Burada herhangi bir bilimsel makaleden veya kanıtlarını sunabileceğim bir kavramdan bahsetmeyeceğim. Anlatacaklarım tamamen benim öznel fikrim, bakış açım. Yanlış bir ifade kullanabilirim; bunun için şimdiden özür dilerim.
Şimdi doğaya bir bakın: Gökyüzüne, denize, bulutlara… Ne kadar güzel değil mi? Fakat işin içine girince aslında hepsi Güneş’in birer yansıması. Sadece bir ışık kırılmasının eseri. Kapalı bir günde etrafa bakın: gri tonlar, basık ve karamsar bir hava… O “bahar havası” dediğimiz renkli, çiçekli, huzurlu; kısacası olumlu duygular yaratan doğa nereye gitti? Bakıldığında her şey Güneş’e bağlı. Oyun bir yalan ya da bir yansıma. O olmasa geceleri bile güzel Ay’ı nerede görecektik? Ama Güneş gibi yıldızlar her zaman koşulsuz parlar; ömürlerinin sonuna kadar parlamaya devam ederler.
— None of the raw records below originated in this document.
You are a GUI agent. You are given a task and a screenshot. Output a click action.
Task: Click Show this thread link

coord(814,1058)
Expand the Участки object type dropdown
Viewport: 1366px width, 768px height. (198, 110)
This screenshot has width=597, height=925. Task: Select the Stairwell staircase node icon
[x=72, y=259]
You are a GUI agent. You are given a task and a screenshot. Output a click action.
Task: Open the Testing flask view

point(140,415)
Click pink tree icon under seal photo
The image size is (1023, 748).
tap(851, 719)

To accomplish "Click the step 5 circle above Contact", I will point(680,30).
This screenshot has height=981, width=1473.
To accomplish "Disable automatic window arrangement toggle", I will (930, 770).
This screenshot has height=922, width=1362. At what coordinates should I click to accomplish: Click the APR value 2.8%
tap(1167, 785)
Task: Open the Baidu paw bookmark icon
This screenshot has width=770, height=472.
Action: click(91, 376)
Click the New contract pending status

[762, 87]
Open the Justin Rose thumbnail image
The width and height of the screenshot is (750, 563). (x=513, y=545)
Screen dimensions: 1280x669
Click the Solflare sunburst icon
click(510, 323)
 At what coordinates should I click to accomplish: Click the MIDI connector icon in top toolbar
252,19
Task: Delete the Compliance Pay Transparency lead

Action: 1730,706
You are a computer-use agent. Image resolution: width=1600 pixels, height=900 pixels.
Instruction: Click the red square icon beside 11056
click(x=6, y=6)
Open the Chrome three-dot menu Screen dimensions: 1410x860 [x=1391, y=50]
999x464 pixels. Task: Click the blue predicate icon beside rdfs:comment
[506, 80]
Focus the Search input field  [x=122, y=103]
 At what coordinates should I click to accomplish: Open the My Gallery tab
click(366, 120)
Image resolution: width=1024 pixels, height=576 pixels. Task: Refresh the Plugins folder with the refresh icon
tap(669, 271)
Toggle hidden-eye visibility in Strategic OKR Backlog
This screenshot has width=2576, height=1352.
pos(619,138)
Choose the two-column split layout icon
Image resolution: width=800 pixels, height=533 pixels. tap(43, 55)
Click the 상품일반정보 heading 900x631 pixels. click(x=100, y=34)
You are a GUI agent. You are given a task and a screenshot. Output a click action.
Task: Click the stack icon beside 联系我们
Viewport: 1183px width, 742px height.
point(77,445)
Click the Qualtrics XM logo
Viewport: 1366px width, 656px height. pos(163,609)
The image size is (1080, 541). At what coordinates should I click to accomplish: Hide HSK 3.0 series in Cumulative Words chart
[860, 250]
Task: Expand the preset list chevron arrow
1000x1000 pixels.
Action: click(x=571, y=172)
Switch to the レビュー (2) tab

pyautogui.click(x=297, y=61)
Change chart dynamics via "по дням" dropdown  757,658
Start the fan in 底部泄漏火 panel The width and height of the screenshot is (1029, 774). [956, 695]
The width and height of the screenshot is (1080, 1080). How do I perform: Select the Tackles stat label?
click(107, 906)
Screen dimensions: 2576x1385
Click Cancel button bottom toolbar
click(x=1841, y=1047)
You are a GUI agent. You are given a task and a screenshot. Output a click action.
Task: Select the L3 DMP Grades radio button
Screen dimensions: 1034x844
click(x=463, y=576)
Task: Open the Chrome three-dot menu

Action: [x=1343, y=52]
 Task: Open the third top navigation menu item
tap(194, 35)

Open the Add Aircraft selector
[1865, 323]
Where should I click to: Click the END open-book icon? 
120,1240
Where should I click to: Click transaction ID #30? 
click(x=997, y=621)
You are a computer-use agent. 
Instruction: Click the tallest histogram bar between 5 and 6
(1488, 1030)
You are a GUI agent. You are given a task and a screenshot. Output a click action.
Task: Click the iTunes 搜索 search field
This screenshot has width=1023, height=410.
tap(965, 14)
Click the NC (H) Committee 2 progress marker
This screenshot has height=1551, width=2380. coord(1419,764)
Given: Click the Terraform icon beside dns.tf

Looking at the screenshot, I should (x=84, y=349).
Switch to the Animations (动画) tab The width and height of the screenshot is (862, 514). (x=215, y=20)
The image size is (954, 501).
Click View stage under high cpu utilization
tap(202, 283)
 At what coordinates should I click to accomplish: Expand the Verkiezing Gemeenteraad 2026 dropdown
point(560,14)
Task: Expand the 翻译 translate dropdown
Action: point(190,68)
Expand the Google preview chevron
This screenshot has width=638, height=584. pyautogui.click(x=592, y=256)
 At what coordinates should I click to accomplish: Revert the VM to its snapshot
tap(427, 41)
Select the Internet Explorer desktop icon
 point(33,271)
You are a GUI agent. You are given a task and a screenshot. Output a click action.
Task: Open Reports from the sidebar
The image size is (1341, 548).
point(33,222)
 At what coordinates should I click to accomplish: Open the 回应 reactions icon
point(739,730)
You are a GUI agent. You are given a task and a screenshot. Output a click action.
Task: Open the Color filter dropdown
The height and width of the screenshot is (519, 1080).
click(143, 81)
Evrene baktığımızda aslında görüyoruz ki bu “yalancılar” o kadar popüler ki birçok kütle onların etrafında toplanmak istiyor. Gezegenler sanki onlara tapıyormuşçasına etraflarında dönüyorlar. Bilmiyorum, belki de abartılı bir ifade biçimi oldu ama düşününce öyle geliyor. Yalan söylüyor; biliyorlar ama düzeni bozmaya korkuyorlar. Bakınca buradaki her şey geçici. Yıldızların bile bir sonu var. İnsanlar ne kadar unutmak istese de bu hep var olacak bir gerçek, bir kanun. Bu yüzden ne kadar yalan da olsa bu hayatı dolu dolu yaşamak gerek. Örneğin şu anda sevdiğinle birliktesin ama elbet bunun devamı gerçeklerle pekişecek. Burada tabii inanç şekli de önemli fakat bu konuya hiç girmeyeceğim.
Yazımı bitirmeden önce aklıma takılan soruları paylaşmak istiyorum: Gerçek dünya nasıl bir yer? Biz bu gerçekliği kaldırabilecek miyiz?